Further, in order to help fund spending on the $2-T+ American Jobs Plan, Mr. Biden proposes raising the corporate tax rate to 28% from 21% and eliminating various elements in the tax code that benefit America’s business. The result is diminished federal tax income as big businesses and wealthy investors will leave the US tax jurisdiction. All of that while Mr. Biden focus is enlarging the welfare state. We expect to hear more from him next week on his new version of ‘infrastructure‘.

In an interview with Bruce WD Barren speaking as a businessman he notes that, “Because taxes are due upon realization rather than accrual, taxpayers can use several strategies to time realizations in way that reduces liability.

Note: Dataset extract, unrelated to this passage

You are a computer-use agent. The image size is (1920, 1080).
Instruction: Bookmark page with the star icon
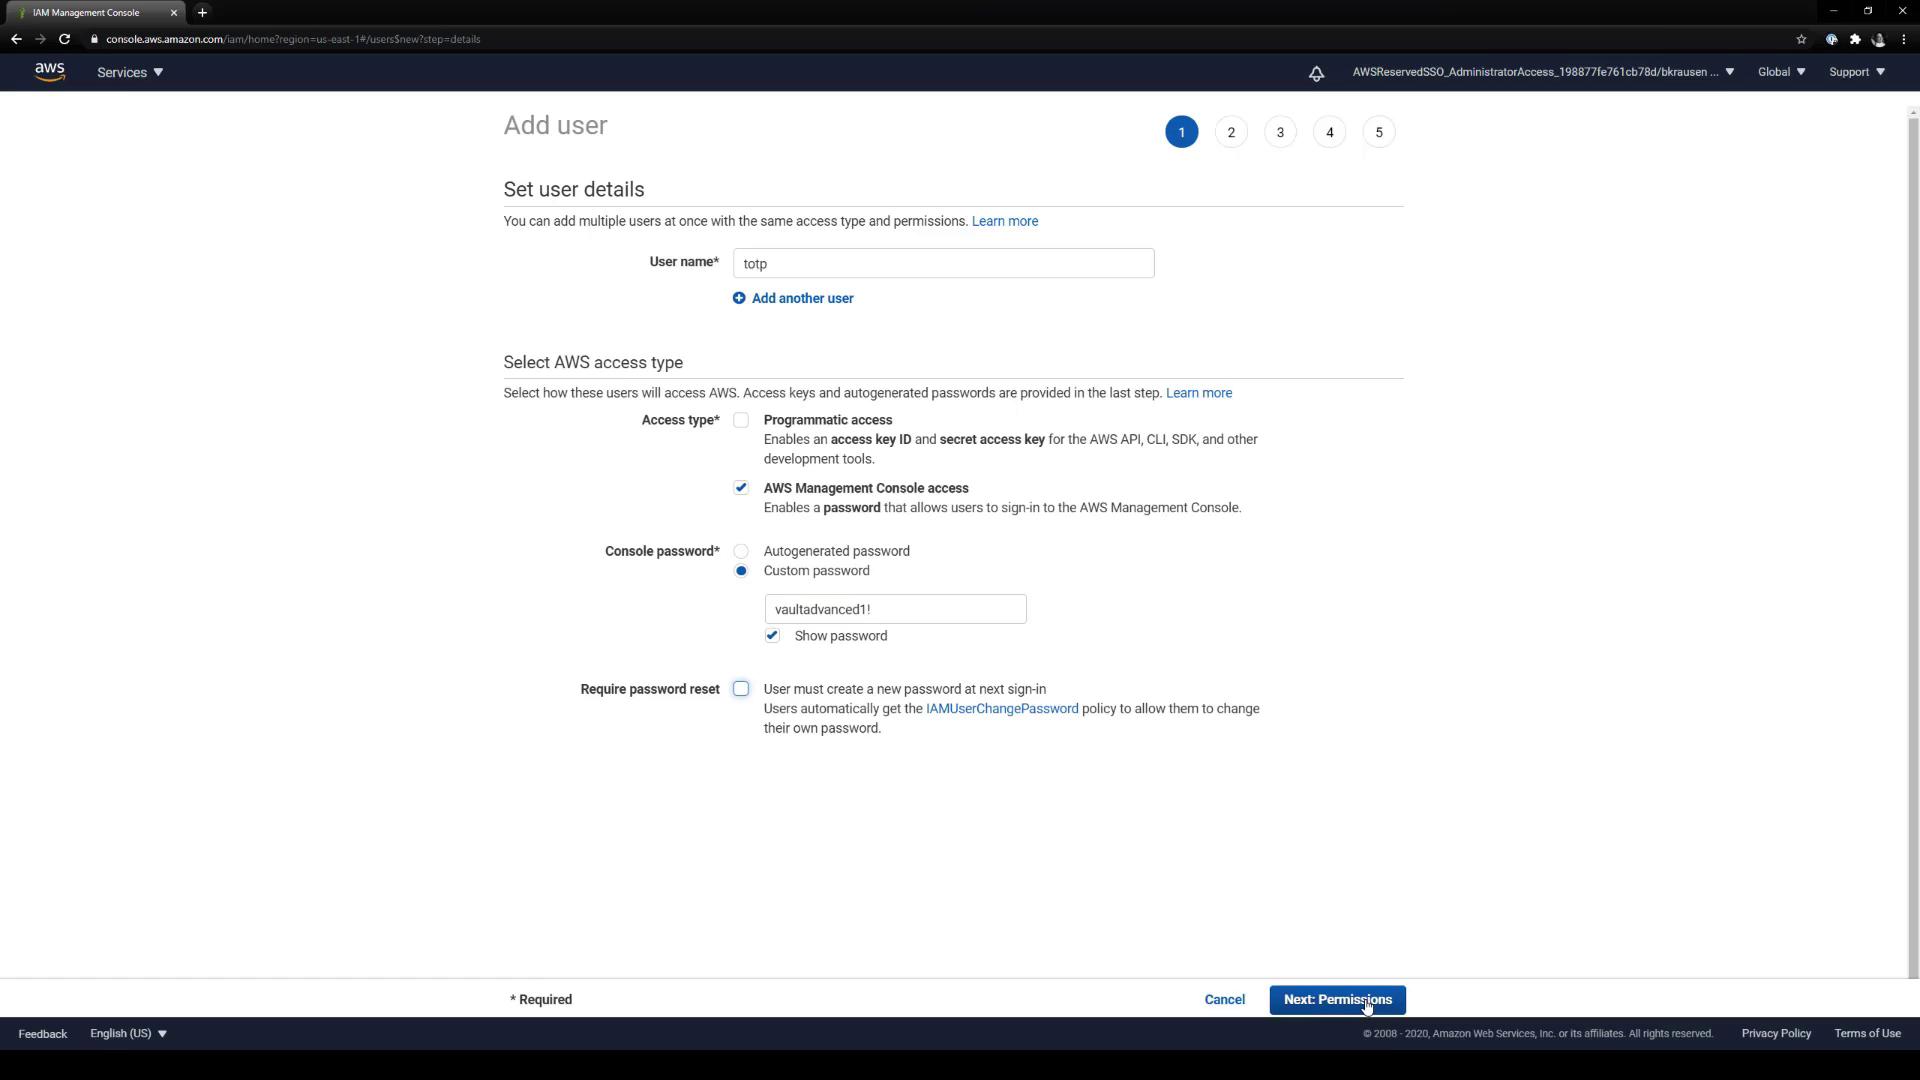pos(1801,39)
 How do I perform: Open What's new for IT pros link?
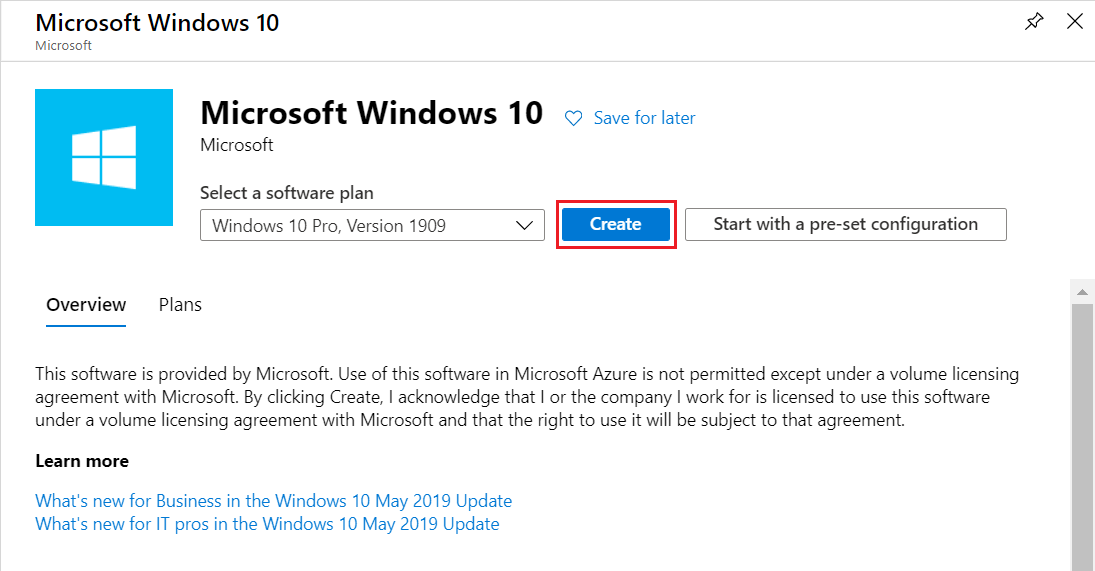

A large body of empirical research shows that when taxes on capital gains increase, realizations of capital gains fall and vice versa.”

It has been proven in our history and as late as our 45thn President did that lower tax rates will give people more after-tax income that could be used to buy more goods and services. This is a well-supported doctrine that demand-side argument to support a tax reduction is an expansionary fiscal stimulus.

Further, reduced tax rates cause a boost in savings and investments, which would increase the productive capacity of the economy. This is why the current Congress should focus and why.

“But most like the current President have little if any real knowledge of business.

Adding that President Biden’s desires directly counter President Trump (45) efforts as a businessman to Make America Great Again.

My work shows that the reopening trade is very strong as evidenced Friday when strong economic data triggered a 2% rally in small caps and banks spiked as investors rotated portfolios from some growth to some value issues.

Cyclical industries tend to lead the market in times of positive and accelerating economic growth, but as growth Tops and decelerates defensive industries usually outperform.

Friday, the benchmark US stock market indexes finished at: DJIA +227.59 at 34043.49, NAS Comp +198.40 at 14016.83, S&P 500 +45.19 at 4180.17

Volume: Trade on the NYSE came in at 778-M/shares exchanged.

HeffX-LTN’s overall technical outlook for the major US stock market indexes are Very Bullish at the wk ended 23 March 2021.

  • Russell 2000 +15.0% YTD
  • S&P 500 +11.3% YTD
  • DJIA +11.2% YTD
  • NAS Comp +8.8% YTD

Looking Ahead: Investors will receive Durable Goods Orders for March Monday.

Have a healthy weekend, Keep the Faith!